Can I grill this instead of baking?
Absolutely! Grill over medium heat for about 6-7 minutes per side.
What can I use instead of honey?
Maple syrup or a sugar-free sweetener can be used as a substitute.
How do I prevent the chicken from drying out?
Cover with foil while baking and let it rest before slicing to retain juices.
Can I make this dish dairy-free?
Yes, this recipe is naturally dairy-free.
What mustard works best for this recipe?
Dijon mustard provides the best balance of tanginess and smoothness, but yellow mustard can also be used.
Can I use bone-in chicken?
Yes, just adjust the cooking time as bone-in chicken takes longer to cook.
Conclusion
Baked Honey Mustard Chicken is a quick, flavorful dish that’s perfect for any night of the week. With its tangy-sweet sauce and juicy texture, this easy recipe will become a regular in your meal rotation. Try different variations and enjoy a fuss-free dinner that pairs well with almost anything!
Print
Baked Honey Mustard Chicken Recipe
- Author: Emma
- Prep Time: 10 min
- Cook Time: 30 min
- Total Time: 40 min
- Yield: 4 servings
- Category: Main Course
- Method: Baking
- Cuisine: American
- Diet: Gluten Free
Description
Baked Honey Mustard Chicken is a simple yet flavorful dish featuring juicy chicken breasts coated in a sweet and tangy honey mustard sauce. This easy, one-pan meal is perfect for busy weeknights and pairs well with a variety of sides, making it a family favorite.
Ingredients
- 4 boneless, skinless chicken breasts (or thighs)
- ¼ cup Dijon mustard
- ¼ cup honey
- 2 cloves garlic, minced
- 1 tablespoon olive oil
- 1 tablespoon lemon juice
- ½ teaspoon paprika
- ½ teaspoon salt
- ¼ teaspoon black pepper
- Fresh rosemary or parsley, for garnish
Instructions
- Preheat the Oven: Set to 375°F (190°C) and lightly grease a baking dish.
- Make the Sauce: In a small bowl, whisk together Dijon mustard, honey, minced garlic, olive oil, lemon juice, paprika, salt, and pepper.
- Coat the Chicken: Place the chicken breasts in the baking dish and pour the honey mustard sauce over them, ensuring they are well coated.
- Bake:
- Cover with foil and bake for 20 minutes.
- Remove the foil and bake for another 10-15 minutes, or until the chicken reaches an internal temperature of 165°F (75°C).
- Rest & Serve: Let the chicken rest for 5 minutes before serving. Garnish with fresh rosemary or parsley.
Notes
- Marinate for Extra Flavor: For a deeper, richer taste, marinate the chicken in the honey mustard sauce for at least 30 minutes or overnight before baking.

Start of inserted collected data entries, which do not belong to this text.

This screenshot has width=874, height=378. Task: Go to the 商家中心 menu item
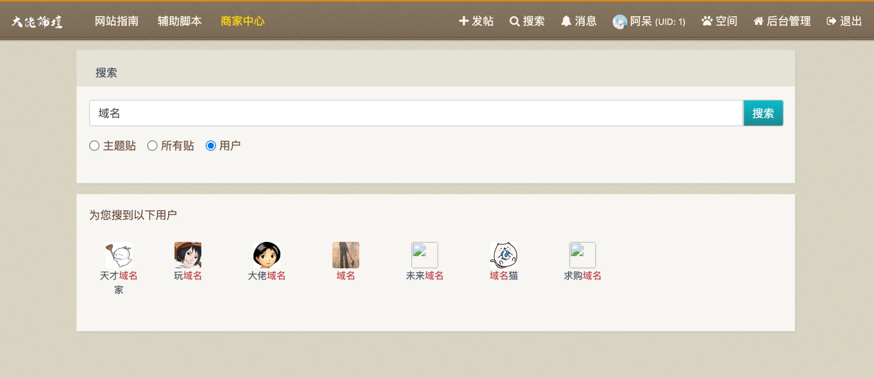(242, 21)
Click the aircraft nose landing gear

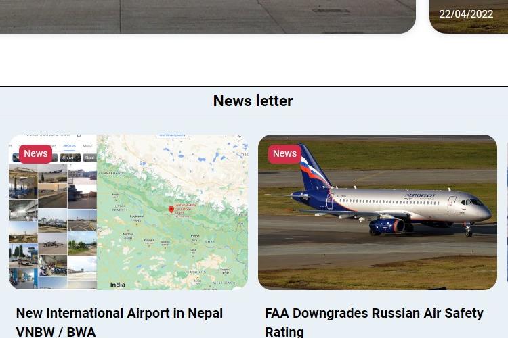[469, 230]
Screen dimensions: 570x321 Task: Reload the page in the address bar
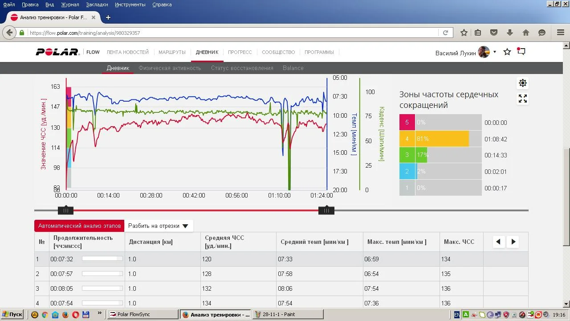click(445, 33)
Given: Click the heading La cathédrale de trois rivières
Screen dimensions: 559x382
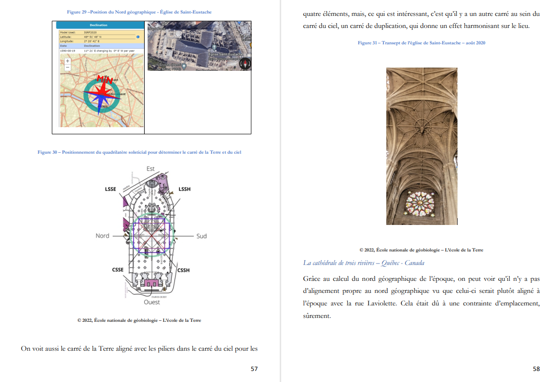Looking at the screenshot, I should click(x=364, y=263).
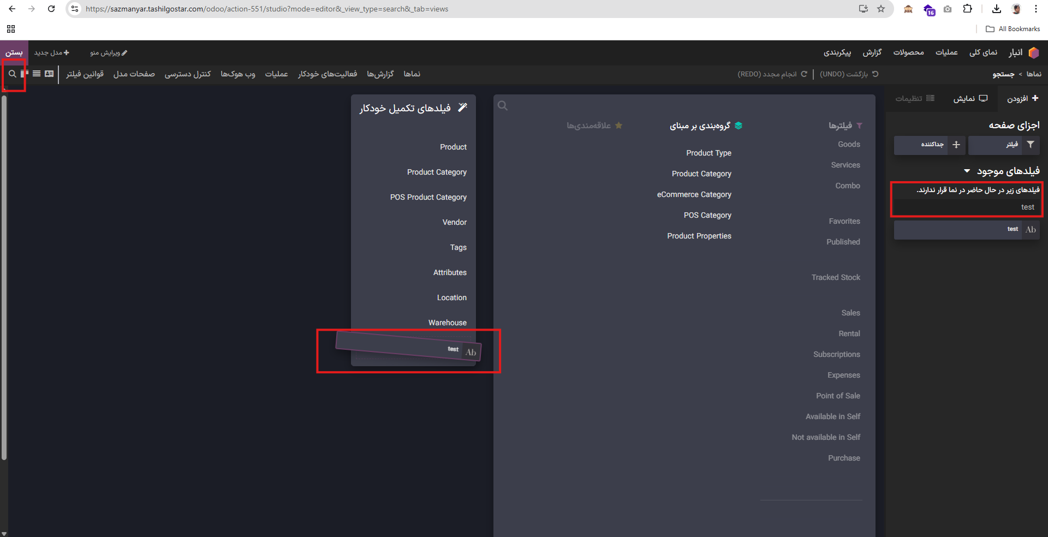
Task: Open the محصولات menu
Action: 908,52
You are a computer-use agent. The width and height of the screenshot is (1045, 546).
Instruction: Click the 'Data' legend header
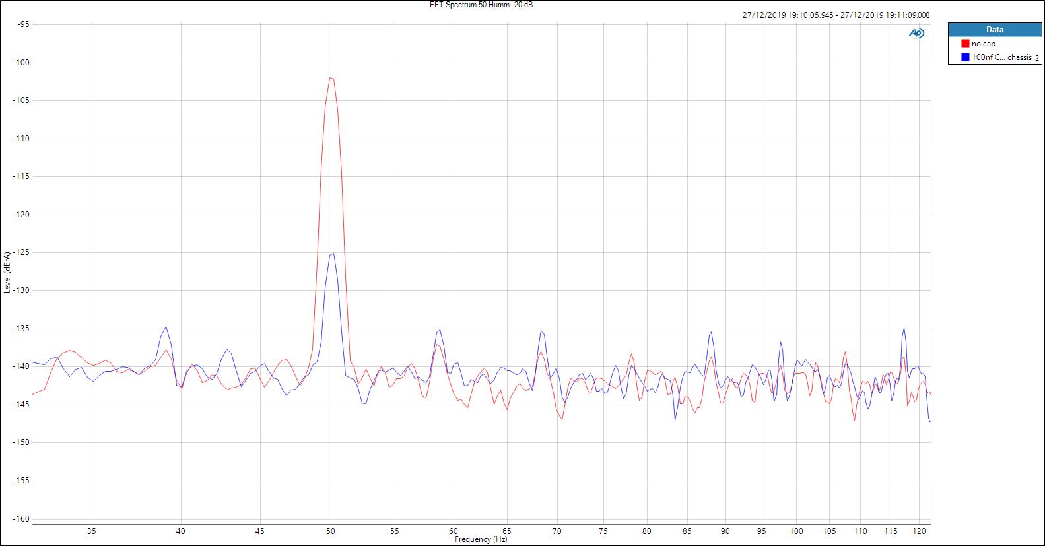(x=994, y=29)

- Adjust Sweetness & Tanginess: If you prefer a sweeter sauce, add more honey. If you like it tangier, increase the mustard or lemon juice.
- Prevent Dry Chicken: Covering the dish with foil while baking helps keep the chicken moist. Also, let the chicken rest for 5 minutes before slicing to lock in juices.
- Check Doneness: Use a meat thermometer and remove the chicken from the oven when it reaches 165°F (75°C) to avoid overcooking.
- Enhance the Sauce: If you want a thicker sauce, remove the chicken once it’s done and let the sauce simmer on the stove for 3-5 minutes until reduced.
- For a Crispier Finish: Broil for 2-3 minutes at the end of baking for a golden, slightly caramelized top.
- Sheet Pan Meal Option: Add potatoes, carrots, or green beans to the baking dish for a complete, one-pan dinner.
- Grilled Version: Instead of baking, grill the chicken for about 6-7 minutes per side over medium heat, then brush with extra sauce before serving.